[Aim of the exercise] Repeat the records below verbatim.

*** Opening of The data ***

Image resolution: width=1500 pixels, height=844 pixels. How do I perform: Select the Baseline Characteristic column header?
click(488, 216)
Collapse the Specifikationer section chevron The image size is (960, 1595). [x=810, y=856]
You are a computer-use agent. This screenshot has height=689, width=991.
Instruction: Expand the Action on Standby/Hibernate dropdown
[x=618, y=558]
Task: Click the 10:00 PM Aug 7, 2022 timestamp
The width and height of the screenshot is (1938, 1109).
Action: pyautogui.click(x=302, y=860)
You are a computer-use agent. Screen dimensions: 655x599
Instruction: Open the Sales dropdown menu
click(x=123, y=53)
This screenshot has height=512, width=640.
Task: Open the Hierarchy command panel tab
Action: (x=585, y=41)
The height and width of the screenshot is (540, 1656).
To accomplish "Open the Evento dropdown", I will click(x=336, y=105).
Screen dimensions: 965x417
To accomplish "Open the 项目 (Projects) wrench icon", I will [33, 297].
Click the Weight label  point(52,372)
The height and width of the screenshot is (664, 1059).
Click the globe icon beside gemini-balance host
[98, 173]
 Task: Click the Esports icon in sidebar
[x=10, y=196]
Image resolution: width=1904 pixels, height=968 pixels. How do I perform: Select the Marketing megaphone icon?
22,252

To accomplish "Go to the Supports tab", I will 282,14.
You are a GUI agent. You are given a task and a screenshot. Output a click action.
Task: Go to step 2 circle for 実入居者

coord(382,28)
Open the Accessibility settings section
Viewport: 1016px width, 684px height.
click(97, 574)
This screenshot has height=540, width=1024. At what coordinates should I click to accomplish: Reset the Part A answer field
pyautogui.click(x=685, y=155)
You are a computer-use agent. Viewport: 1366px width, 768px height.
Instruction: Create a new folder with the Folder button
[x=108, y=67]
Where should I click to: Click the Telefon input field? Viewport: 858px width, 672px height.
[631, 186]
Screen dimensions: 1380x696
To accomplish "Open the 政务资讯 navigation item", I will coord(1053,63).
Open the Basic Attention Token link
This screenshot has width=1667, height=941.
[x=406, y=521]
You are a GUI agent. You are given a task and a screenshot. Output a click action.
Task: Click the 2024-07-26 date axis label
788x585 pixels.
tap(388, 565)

*** Close of The data ***

[Written answer]
Image resolution: width=1500 pixels, height=844 pixels. How do I perform: Select the Baseline Characteristic column header?
click(488, 216)
Collapse the Specifikationer section chevron The image size is (960, 1595). [x=810, y=856]
You are a computer-use agent. This screenshot has height=689, width=991.
Instruction: Expand the Action on Standby/Hibernate dropdown
[x=618, y=558]
Task: Click the 10:00 PM Aug 7, 2022 timestamp
The width and height of the screenshot is (1938, 1109).
Action: pyautogui.click(x=302, y=860)
You are a computer-use agent. Screen dimensions: 655x599
Instruction: Open the Sales dropdown menu
click(x=123, y=53)
This screenshot has height=512, width=640.
Task: Open the Hierarchy command panel tab
Action: (x=585, y=41)
The height and width of the screenshot is (540, 1656).
To accomplish "Open the Evento dropdown", I will click(x=336, y=105).
Screen dimensions: 965x417
To accomplish "Open the 项目 (Projects) wrench icon", I will [33, 297].
Click the Weight label  point(52,372)
The height and width of the screenshot is (664, 1059).
Click the globe icon beside gemini-balance host
[98, 173]
 Task: Click the Esports icon in sidebar
[x=10, y=196]
Image resolution: width=1904 pixels, height=968 pixels. How do I perform: Select the Marketing megaphone icon?
22,252

To accomplish "Go to the Supports tab", I will 282,14.
You are a GUI agent. You are given a task and a screenshot. Output a click action.
Task: Go to step 2 circle for 実入居者

coord(382,28)
Open the Accessibility settings section
Viewport: 1016px width, 684px height.
click(97, 574)
This screenshot has height=540, width=1024. At what coordinates should I click to accomplish: Reset the Part A answer field
pyautogui.click(x=685, y=155)
You are a computer-use agent. Viewport: 1366px width, 768px height.
Instruction: Create a new folder with the Folder button
[x=108, y=67]
Where should I click to: Click the Telefon input field? Viewport: 858px width, 672px height.
[631, 186]
Screen dimensions: 1380x696
To accomplish "Open the 政务资讯 navigation item", I will coord(1053,63).
Open the Basic Attention Token link
This screenshot has width=1667, height=941.
[x=406, y=521]
You are a GUI agent. You are given a task and a screenshot. Output a click action.
Task: Click the 2024-07-26 date axis label
788x585 pixels.
tap(388, 565)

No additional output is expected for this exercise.